- _Brief A_:
Recast the records, starting with the line that contains "You are a computer-use agent." and going on through the end of the records, as a JSON list of strings with one string per line and no blank lines. Leave the pictures out of your answer.

- _Source passage_:

—————

It is bad style to program in this fashion.  The purpose of the function imperative_fact is to compute a simple function on the natural numbers.  There is nothing about its definition that suggests that state must be maintained, and so it is senseless to allocate and modify storage to compute it.  The definition we gave earlier is shorter, simpler, more efficient, and hence more suitable to the task.  This is not to suggest, however, that there are no good uses of references.  We will now discuss some important uses of state in ML.

The first example is the use of higher-order functions to manage shared private state.   This programming style is closely related to the use of objects to manage state in object-oriented programming languages.  Here's an example to frame the discussion:

local
      val counter = ref 0
in
      fun tick () = (counter := !counter + 1; !counter)
      fun reset () = (counter := 0)
end

This declaration introduces two functions, tick of type unit -> int and reset of type unit -> unit.  Their definitions share a private variable counter that is bound to a mutable cell containing the current value of a shared counter.  The tick operation increments the counter and returns its new value, and the reset operation resets its value to zero.  The types of the operations suggest that implicit state is involved.   In the absence of exceptions and implicit state, there is only one useful function of type unit->unit, namely the function that always returns its argument (and it's debatable whether this is really useful!).

The declaration above defines two functions, tick and reset, that share a single private counter.  Suppose now that we wish to have several different instances of a counter --- different pairs of functions tick and reset that share different state.  We can achieve this by defining a counter generator (or constructor) as follows:

fun new_counter () =
    let
        val counter = ref 0
        fun tick () = (counter := !counter + 1; !counter)
        fun reset () = (counter := 0)
    in
        { tick = tick, reset = reset }
    end

The type of new_counter is unit -> { tick : unit->int, reset : unit->unit }.  We've packaged the two operations into a record containing two functions that share private state.  There is an obvious analogy with class-based object-oriented programming.  The function new_counter may be thought of as a constructor for a class of counter objects.  Each object has a private instance variable counter that is shared between the methods tick and reset of the object represented as a record with two fields.

Here's how we use counters.

val c1 = new_counter ()
val c2 = new_counter ()
#tick c1 ();                 (* 1 *)
#tick c1 ();                 (* 2 *)
#tick c2 ();                 (* 1 *)
#reset c1 ();
#tick c1 ();                 (* 1 *)
#tick c2 ();                 (* 2 *)

—————

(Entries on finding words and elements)
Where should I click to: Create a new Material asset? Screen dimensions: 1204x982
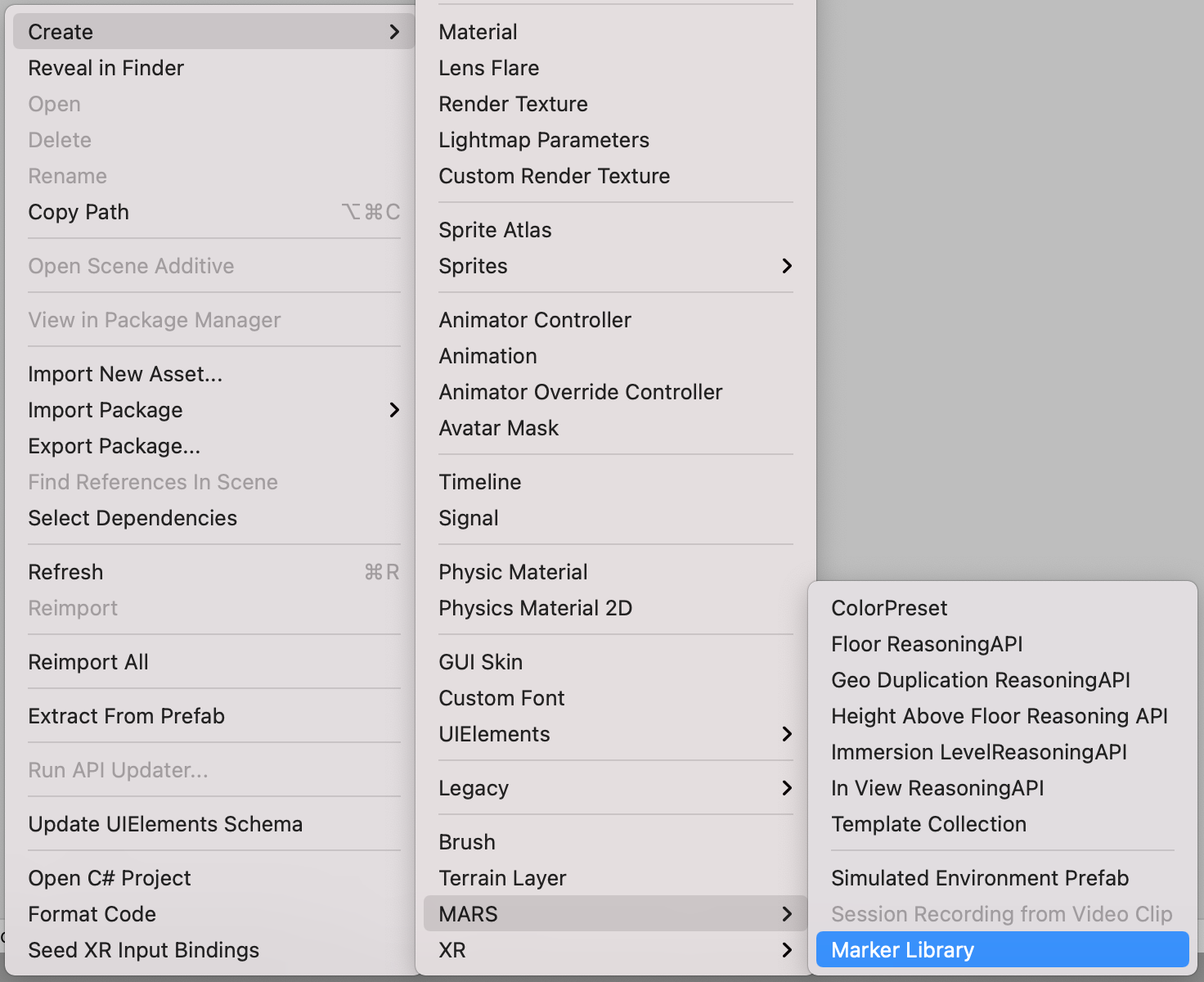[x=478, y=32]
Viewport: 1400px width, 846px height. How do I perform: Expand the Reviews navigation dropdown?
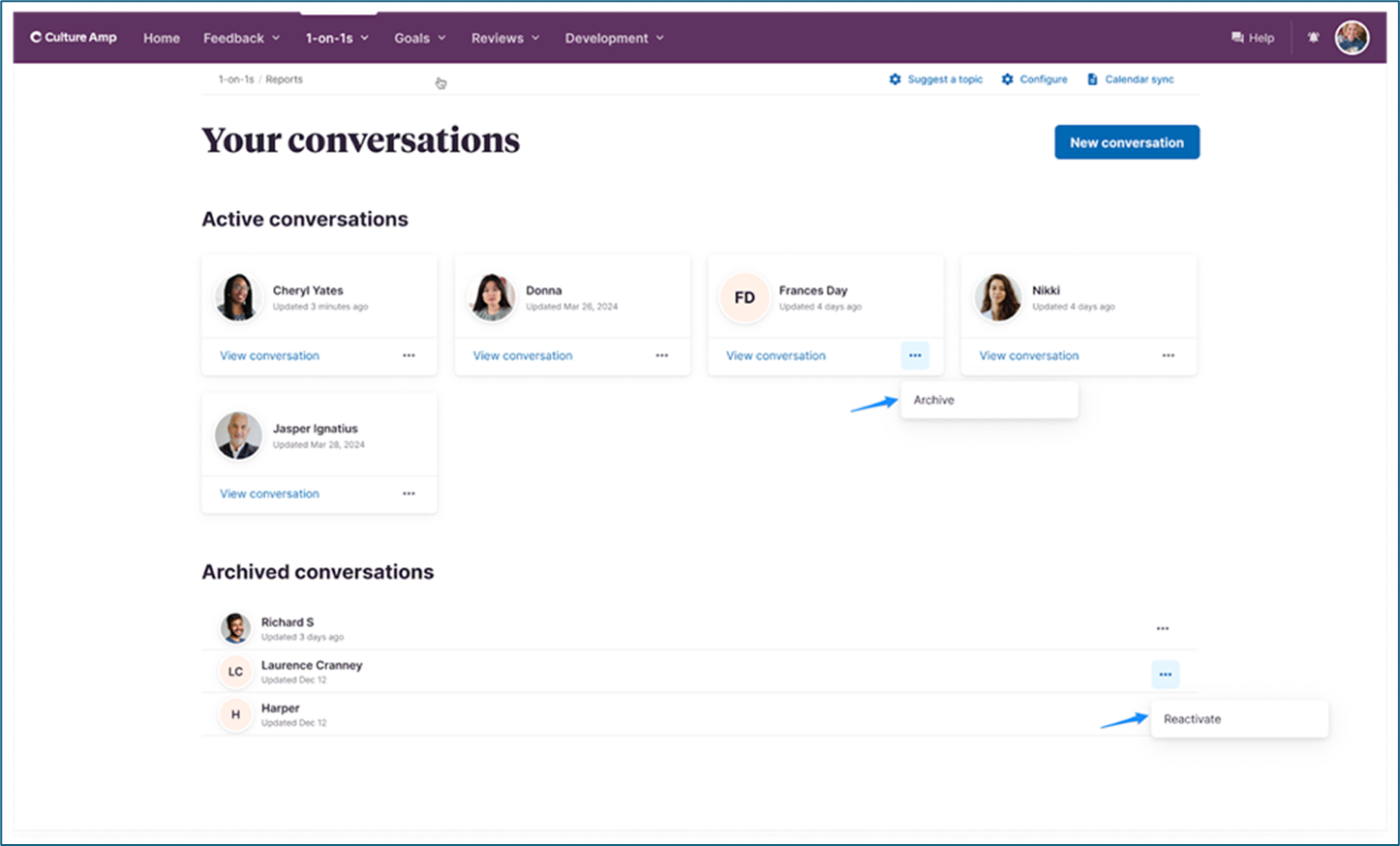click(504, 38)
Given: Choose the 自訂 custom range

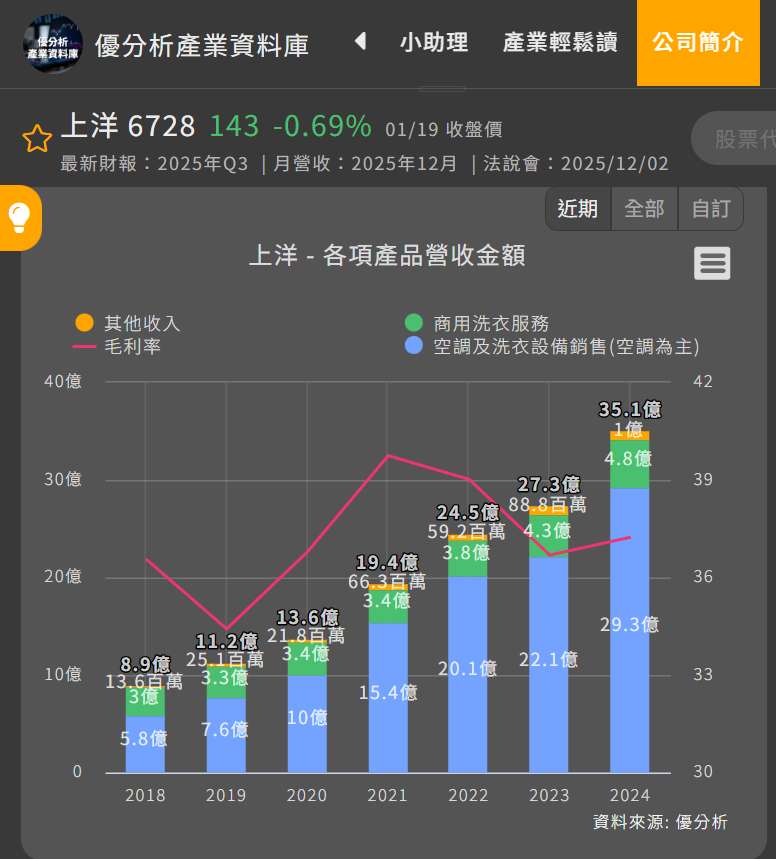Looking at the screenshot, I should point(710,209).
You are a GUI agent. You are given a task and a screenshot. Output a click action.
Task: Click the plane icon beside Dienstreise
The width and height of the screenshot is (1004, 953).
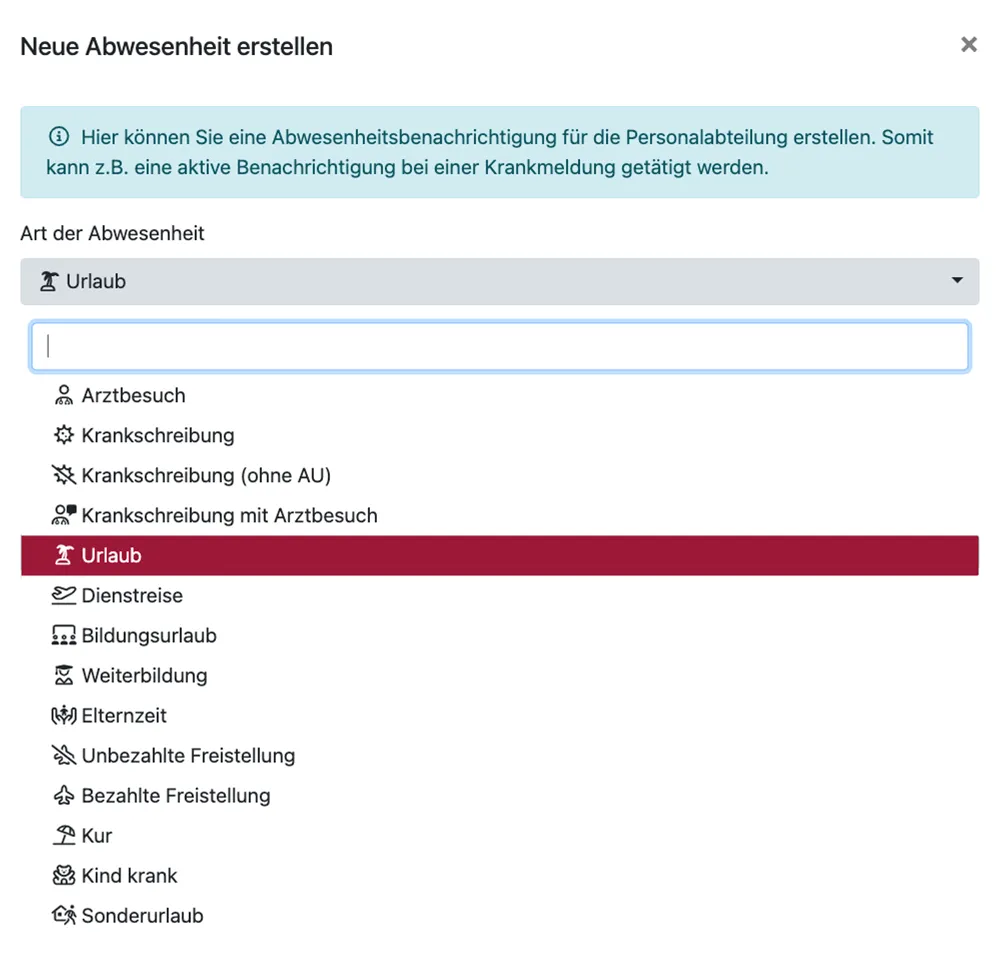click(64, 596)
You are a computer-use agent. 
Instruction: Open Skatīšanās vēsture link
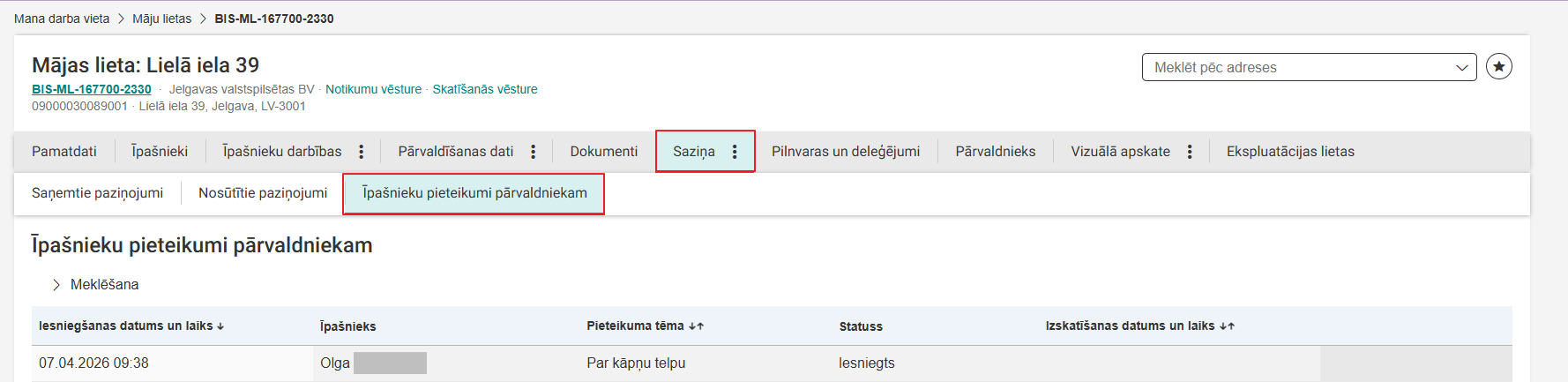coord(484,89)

—————

- _Brief B_:
Summarize the passage on state in ML in two sentences.

- _Task solution A_:
[
  "You are a computer-use agent. ",
  "Instruction: Open Skatīšanās vēsture link",
  "coord(484,89)"
]

- _Task solution B_:
Using mutable storage to compute a simple function on the natural numbers, as imperative_fact does, is bad style, although references have good uses in ML, such as managing shared private state with higher-order functions. Functions like tick and reset can share a private counter, and a counter generator such as new_counter packages them into a record so that several counter instances with different state can exist, much like a constructor for a class of counter objects.